In an award-winning performance, Jodie Foster, as a defense attorney for a foreign suspect, brings to life the conflicts dominating American consciousness after the 2011 surprise attack on the twin towers in New York. Because of the politics of the administration in power, multiple nations were targeted in a poorly planned dragnet search for weapons of mass destruction (WMD) and individuals who planned the 2011 attack. No WMDs ever were found. Bin Laden was executed in his home in Pakistan, far from the nations we targeted.

Arrested in Senegal on his way home from school in Germany, Slahi was transferred first to Mauritania and then to Guantanamo. No charges ever were filed. Years of torture followed, for him and other political prisoners. Some committed suicide. Any evidence was labeled “top secret” and was unavailable even to Slahi’s attorneys.

He managed to survive the torture with his mind intact, never giving up hope.

Several factors made Slahi’s situation memorable. He managed to survive the torture with his mind intact, never giving up hope. A formidable defense attorney finally took his case. The military prosecutor was an ethical man — Stuart Couch played by Benedict Cumberbatch — who demanded that the Pentagon unseal evidence it said it possessed. Once it became clear there was no evidence, federal courts decided in Slahi’s favor.

Yet another eight years would pass before he finally was allowed to return to his overjoyed family in Mauritania. Tahar Rahim delivers a multi-layered performance as the prisoner waiting for a day of release which never seemed to arrive.

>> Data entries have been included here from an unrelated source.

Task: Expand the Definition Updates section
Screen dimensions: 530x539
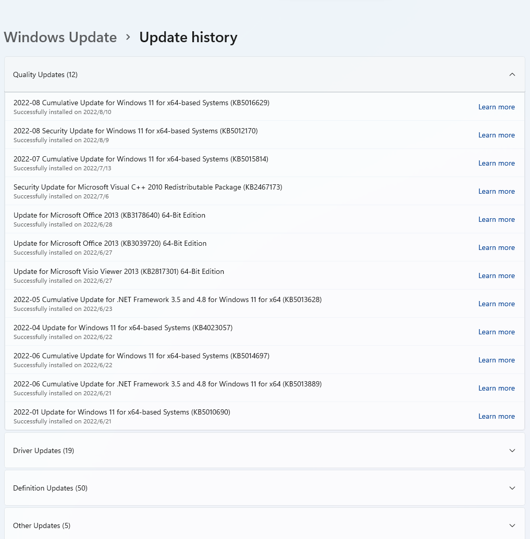Action: (512, 488)
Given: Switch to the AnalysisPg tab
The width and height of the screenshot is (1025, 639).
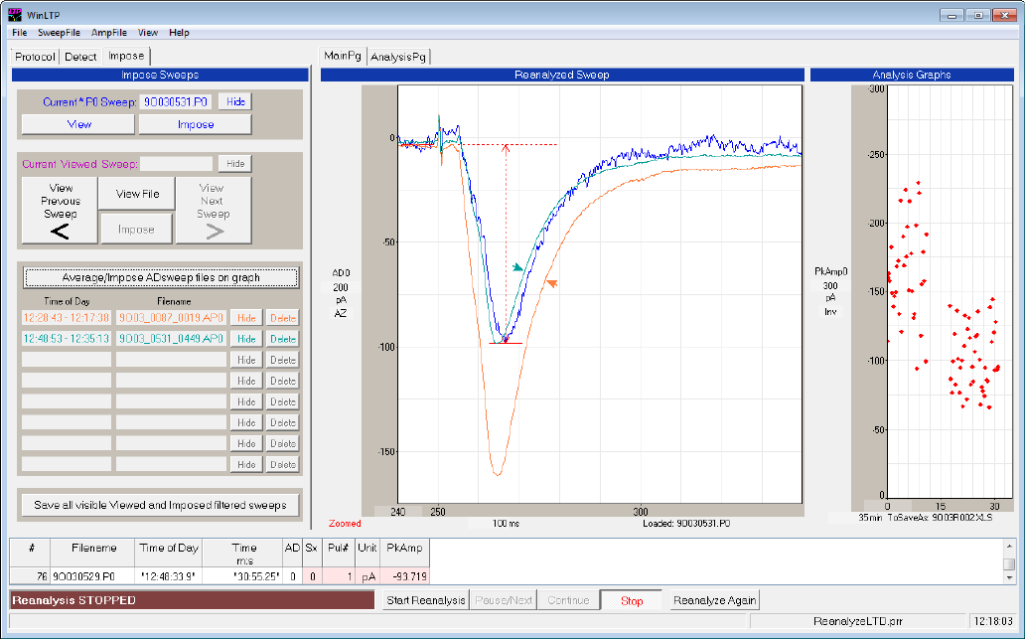Looking at the screenshot, I should point(395,57).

Jodie Foster in ‘The Mauritanian’.

Directed by Kevin Macdonald, this film is a study of character, who a person is or becomes when faced with an impossible situation. At one point Nancy Hollander’s assistant loses faith in Slahi’s innocence and Hollander bans her from the case. The contrast between military prosecutor Stuart Couch and the stone-faced generals he confronts when asking for evidence is very clear; one side seeks the truth and the other side follows orders. For his diligence, attorney Stuart Couch is forced to leave the prosecution team he had been leading. The understandable grief of a 9-11 widow asking for vengeance on one side, and the loving face of a mother in Mauritania patiently waiting for her son to come home on the other side of the world. The mother in Mauritania dies before her son is exonerated and released.

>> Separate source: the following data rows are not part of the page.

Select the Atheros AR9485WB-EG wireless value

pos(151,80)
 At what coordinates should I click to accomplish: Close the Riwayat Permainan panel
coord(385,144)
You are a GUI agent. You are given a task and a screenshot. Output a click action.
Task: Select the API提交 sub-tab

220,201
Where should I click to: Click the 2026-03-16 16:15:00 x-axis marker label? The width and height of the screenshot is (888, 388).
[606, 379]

In a January 2021 interview, when asked about the remarkable attorney she portrayed in The Mauritanian and Nancy Hollander’s commitment to giving fair representation to all who are accused, Jody Foster said:

“And honestly, the real terrorists — the toughest terrorists — weren’t even in Guantanamo, they were being held in black sites, many of them we have no idea about. Guantanamo detainees — maybe 85% of them — were just people who had been turned in by people in their communities who had responded to an ad from the U.S. government that said, ‘Hey, if you suspect anyone of terrorism, call this number.’ That’s it, that’s all they had.”

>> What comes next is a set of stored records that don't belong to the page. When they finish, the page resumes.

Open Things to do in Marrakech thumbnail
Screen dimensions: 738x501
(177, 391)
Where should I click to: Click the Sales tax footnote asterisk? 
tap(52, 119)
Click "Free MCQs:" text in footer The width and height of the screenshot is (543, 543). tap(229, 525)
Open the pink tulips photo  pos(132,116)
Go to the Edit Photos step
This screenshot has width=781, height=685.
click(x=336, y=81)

Filming was done in South Africa, and the crew did not think Slahi would ever get out of Mauritania to come to the set. He could not even get a visa to visit Germany to see his son and wife there. Somehow the South African government relented and said, ok, Slahi, you can visit the movie set. Foster remembers the reunion between attorney Nancy Hollander and her client Mohamedou Slahi; they were like old friends, chatting and sight-seeing in South Africa.

The Mauritanian is a quietly powerful film biography, almost documentary-like, interested only in telling what actually happened. The courage of the defense attorney and of the military prosecutor made all the difference here.

If just one person speaks up, stands up, the whole world may change…

Jeanne is a published poet and essayist. She holds degrees from Wayne State University and the University of San Francisco. Jeanne has taught in the CS, UB and OLLI programs at universities in the City. Her books in print include MY OWN SILENCE and WORD DANCING from Taurean Horn Press.